Everything happened as Ea had said even beyond expectation, for Anu, touched no doubt by Adapa's repentance and sincere confession, offered him instead of the food and drink of death the ‘bread of life’ and the ‘water of life’. But Adapa, following strictly his master's advice, refused the gifts that would have rendered him immortal. Whereupon, Anu dismissed him with these simple words:
Take him away and return him to earth.
Whether Ea's proverbial foresight had failed him, or whether he had deliberately lied to Adapa is difficult to determine. But the result was that Adapa lost his right to immortality. He lost it through blind obedience as Adam lost it through arrogant disobedience. In both cases man had condemned himself to death.

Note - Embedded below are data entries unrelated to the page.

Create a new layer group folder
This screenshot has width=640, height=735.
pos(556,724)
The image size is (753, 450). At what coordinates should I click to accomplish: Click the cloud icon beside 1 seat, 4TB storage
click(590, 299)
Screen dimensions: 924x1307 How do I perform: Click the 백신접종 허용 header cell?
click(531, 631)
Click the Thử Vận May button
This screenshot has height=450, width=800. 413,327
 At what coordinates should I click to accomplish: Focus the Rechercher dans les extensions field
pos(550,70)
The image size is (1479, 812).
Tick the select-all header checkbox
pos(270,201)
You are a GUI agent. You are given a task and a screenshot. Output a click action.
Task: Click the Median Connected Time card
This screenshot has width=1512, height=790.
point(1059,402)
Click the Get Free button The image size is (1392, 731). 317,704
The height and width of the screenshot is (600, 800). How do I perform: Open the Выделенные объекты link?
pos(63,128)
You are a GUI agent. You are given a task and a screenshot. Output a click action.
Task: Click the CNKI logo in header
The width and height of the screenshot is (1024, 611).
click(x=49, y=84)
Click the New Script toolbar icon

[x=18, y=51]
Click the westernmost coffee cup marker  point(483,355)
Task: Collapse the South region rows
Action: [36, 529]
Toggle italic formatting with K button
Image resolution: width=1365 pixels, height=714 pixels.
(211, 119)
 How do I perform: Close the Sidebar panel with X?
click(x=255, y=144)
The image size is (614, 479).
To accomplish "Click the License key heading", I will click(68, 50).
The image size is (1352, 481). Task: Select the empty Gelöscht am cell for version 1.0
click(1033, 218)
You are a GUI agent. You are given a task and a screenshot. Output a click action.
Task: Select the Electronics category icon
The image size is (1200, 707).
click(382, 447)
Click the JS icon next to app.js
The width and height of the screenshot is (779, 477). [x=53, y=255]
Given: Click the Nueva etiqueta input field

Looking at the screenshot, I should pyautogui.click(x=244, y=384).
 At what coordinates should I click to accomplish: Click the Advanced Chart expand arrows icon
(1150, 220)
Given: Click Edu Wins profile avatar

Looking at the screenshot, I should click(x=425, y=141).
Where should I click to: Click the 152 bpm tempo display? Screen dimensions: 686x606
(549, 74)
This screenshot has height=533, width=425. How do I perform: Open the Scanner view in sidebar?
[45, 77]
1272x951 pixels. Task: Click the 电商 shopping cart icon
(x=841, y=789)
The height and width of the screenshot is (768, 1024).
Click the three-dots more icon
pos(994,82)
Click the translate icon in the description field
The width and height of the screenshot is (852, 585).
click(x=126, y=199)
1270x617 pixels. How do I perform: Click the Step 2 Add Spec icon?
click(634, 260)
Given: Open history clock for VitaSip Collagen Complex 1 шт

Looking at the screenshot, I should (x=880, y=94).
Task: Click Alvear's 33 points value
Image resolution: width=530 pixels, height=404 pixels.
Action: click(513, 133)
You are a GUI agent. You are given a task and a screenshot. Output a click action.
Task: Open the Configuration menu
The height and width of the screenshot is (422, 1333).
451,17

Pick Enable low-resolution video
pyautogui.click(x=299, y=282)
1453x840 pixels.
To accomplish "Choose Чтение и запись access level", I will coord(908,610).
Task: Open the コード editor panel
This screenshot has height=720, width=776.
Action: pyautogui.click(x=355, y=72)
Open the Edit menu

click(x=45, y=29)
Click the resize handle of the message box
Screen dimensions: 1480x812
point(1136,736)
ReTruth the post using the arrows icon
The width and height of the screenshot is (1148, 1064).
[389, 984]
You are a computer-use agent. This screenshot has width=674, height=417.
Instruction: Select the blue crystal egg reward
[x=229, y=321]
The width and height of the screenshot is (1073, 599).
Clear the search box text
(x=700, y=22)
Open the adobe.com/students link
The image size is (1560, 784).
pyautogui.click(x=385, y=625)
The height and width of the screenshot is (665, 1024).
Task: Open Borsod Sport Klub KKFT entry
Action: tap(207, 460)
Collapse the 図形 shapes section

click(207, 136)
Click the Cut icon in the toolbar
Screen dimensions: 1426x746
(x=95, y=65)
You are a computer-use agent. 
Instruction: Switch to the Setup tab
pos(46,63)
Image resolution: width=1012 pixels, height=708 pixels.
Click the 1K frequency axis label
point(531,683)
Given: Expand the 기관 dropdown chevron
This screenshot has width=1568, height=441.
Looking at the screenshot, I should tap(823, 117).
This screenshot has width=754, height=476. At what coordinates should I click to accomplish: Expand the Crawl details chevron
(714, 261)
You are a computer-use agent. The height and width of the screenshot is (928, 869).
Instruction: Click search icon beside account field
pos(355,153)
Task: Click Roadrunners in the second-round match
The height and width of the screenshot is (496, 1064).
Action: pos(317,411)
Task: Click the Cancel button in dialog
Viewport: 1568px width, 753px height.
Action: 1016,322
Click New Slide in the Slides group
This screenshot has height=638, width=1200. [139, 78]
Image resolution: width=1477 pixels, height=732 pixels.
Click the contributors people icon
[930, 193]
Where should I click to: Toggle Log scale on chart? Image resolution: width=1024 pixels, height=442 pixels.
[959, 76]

The biblical parallel, however, goes no farther for the time being, for even if we see in Adapa a Mesopotamian Adam, we are lacking that long
line of posterity which in the Bible links the first man with the Hebrews' true ancestor, Abraham. The Sumerians were not possessed of the passion for genealogy that was characteristic of the nomadic Semites. They viewed their own history from a different angle. The gods, they reasoned, had created mankind for a definite purpose: to feed and serve them. They had themselves fixed the details of this service, they had ‘perfected the rites and exalted the divine ordinances’. Humanity, however, was but a great, rather stupid flock. It needed shepherds, rulers, priestly kings chosen and appointed by the gods to enforce the divine law. At some remote date, therefore, almost immediately after the creation of mankind, ‘the exalted tiara and the throne of kingship’ were ‘lowered from heaven’, and from then on a succession of monarchs led the destinies of Sumer and Akkad on behalf of and for the benefit of the gods. Thus was justified by reference to the most distant past the theory of divinely inspired kingship, current in Mesopotamia from the third millennium onwards. Yet some modern scholars hold different views. They believe that the original political system of Sumer was what they call a ‘primitive democracy’. Monarchy, they say, developed comparatively late in proto-history, when the warrior chief (lugal), formerly elected by an assembly of citizens for short periods of crisis, took over for good the control of the city-state.5 This theory, first put forward by Th. Jacobsen in a penetrating study cannot be lightly dismissed. Thus the passage in the Epic of Creation describing the election of Enlil (or Marduk) to the rank of ‘champion of the gods’ for the specific purpose of waging war against Tiamat may reflect what happened on earth in similar circumstances. There is also no doubt that there were in Early Dynastic Sumer local assemblies, especially of older men, which played a part in the government of each city. But as pointed out by other Sumerologists, these assemblies (ukin) appear to have been purely consultative bodies summoned by the rulers on rare occasions, so that the word ‘democracy’ in this context is perhaps a misnomer. Judging from the texts at our disposal, there is no clear-cut evidence in the Sumerian tradition of a period when the city-states were ruled by collective institutions, and as far as we can go back into the past we see nothing but rulers or monarchs second only to the gods.